Zeb (clanmasterzeb) wrote,

Well, things have hit a bit of a snag in terms of employment here. Due to increased government security and background checks, neither I nor the other interns could begin work today. It might be up to a week before we can actually start, which is a little worrisome financially. They've assured me that I'll have no shortage of opportunities to work overtime. Somewhat more distressing is the prospect of having to kill time for a whole week. It's surprisingly difficult in a city where you know next-to-nobody, have no car, live downtown, and everything is fairly spread out.


I’ve found a few ways to kill time. There are some gamers in town, and I went for a board-game day at a nearby store. They’re all significantly older and adhere to some unfortunate stereotypes about nerdy males. While their company does leave something to be desired, it is an opportunity to play games and do something nerdy. Beyond that, I can be shown good board games without having to buy them.


I’m also trying to begin my research for my thesis. The public library here is available to me, and most of the books by Henry Rowe Schoolcraft are here as well, so I can begin all of the necessary reading right now. Unfortunately, it will take a few days before I can order books, so again, I’m waiting for the time being. I have some research to do for work, which helps. That’ll give me something to do for another couple days, and given that I might go to work at any time, it will be good to have that out of the way.

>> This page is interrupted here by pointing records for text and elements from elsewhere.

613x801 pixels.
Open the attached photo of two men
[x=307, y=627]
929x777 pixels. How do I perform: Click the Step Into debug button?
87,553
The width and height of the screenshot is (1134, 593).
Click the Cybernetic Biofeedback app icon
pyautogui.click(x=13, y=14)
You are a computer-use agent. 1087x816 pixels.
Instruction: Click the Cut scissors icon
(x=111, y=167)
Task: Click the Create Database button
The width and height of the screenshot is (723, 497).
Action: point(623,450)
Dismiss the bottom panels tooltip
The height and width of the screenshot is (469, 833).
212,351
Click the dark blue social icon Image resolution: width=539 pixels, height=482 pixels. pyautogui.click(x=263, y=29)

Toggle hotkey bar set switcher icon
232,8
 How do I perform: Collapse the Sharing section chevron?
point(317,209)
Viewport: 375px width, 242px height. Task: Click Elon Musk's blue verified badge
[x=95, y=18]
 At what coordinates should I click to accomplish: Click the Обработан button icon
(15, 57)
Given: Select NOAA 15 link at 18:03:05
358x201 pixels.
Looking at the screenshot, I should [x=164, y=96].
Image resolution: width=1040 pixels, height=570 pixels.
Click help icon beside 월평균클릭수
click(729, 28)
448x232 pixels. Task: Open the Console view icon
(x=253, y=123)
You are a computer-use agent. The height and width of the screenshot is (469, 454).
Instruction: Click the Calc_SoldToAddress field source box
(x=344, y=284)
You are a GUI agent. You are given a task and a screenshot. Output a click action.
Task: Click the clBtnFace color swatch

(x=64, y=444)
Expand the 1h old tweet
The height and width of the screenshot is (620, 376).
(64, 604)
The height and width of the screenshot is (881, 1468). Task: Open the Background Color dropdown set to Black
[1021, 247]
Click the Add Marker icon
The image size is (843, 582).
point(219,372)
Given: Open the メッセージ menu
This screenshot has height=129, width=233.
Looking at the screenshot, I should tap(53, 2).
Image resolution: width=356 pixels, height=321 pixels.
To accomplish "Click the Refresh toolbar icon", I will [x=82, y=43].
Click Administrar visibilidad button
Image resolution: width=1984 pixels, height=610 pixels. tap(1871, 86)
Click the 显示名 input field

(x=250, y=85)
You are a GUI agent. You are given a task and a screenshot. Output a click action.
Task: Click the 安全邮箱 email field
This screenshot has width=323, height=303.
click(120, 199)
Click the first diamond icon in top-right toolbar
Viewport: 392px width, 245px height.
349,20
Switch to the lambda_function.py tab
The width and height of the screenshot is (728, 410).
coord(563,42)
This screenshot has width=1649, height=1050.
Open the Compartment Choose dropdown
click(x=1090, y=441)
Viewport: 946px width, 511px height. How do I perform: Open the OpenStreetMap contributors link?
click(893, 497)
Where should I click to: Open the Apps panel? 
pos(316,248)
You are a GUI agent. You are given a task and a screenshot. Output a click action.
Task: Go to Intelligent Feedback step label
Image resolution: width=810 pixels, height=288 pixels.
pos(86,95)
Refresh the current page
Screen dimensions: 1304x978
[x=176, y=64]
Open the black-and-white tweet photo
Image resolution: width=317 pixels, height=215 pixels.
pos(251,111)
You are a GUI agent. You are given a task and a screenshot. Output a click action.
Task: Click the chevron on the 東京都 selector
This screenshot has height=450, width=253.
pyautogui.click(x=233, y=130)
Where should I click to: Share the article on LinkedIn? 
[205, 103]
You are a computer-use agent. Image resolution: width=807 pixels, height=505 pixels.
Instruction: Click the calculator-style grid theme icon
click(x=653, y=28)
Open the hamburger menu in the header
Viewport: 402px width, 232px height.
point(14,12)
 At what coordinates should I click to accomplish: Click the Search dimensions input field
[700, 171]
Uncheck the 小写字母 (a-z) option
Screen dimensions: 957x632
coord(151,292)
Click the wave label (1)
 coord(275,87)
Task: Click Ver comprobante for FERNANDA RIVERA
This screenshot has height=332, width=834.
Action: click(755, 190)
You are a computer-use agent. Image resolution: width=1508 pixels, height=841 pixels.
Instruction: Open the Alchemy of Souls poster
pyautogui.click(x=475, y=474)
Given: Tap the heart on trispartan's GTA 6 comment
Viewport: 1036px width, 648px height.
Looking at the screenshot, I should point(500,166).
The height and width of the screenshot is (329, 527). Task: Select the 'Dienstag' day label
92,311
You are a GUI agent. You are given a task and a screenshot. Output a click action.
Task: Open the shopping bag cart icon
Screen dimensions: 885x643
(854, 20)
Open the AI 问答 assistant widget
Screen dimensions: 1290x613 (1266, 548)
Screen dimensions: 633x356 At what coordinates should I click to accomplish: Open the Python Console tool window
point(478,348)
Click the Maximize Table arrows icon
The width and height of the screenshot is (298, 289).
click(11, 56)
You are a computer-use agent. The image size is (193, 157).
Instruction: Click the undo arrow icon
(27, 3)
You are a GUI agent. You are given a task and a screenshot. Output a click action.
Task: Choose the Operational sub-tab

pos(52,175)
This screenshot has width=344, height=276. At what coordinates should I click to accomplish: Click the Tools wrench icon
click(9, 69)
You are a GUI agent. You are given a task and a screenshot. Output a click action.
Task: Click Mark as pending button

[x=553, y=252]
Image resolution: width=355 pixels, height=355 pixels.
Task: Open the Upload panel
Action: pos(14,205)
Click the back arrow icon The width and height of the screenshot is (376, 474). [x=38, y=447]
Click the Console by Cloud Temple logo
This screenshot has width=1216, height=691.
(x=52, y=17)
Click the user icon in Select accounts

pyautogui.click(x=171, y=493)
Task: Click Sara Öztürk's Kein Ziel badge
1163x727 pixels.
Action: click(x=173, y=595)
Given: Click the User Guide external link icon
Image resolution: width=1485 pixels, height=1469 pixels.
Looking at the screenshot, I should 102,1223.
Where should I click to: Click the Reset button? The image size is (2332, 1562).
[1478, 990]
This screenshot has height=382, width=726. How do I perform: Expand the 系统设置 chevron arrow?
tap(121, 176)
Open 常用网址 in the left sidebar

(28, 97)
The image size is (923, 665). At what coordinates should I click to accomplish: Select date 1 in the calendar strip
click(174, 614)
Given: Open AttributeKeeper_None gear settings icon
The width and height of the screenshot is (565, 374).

Most of my job involves research, as a matter of fact. I met with some of my bosses today, to fill out more paperwork and acquaint myself with the office, and we discussed the nature of the job somewhat. I can do archival research at the University of Alaska, the Anchorage Museum, the NPS Office and the various city libraries. I have to say, this is a step up in the world; having my own cubicle and office gear feels a little better than working as a house painter. Beyond that, doing nothing but research all summer is not a bad fate.

Some of my work also involves publications, and that’s the part where I get a little excited. It’d be one thing if all I do this summer is write what other people have written, but some of this is going to be my own writing. In a week or so, Bonnie (my boss) and I are headed to the Kennecott mine to do some research on a cabin that was owned by an early bush pilot. I’ll write more about that later, but the important bit is that I get to write the Determination of Eligibility Report for it to go on the National Register. I can be proud of that.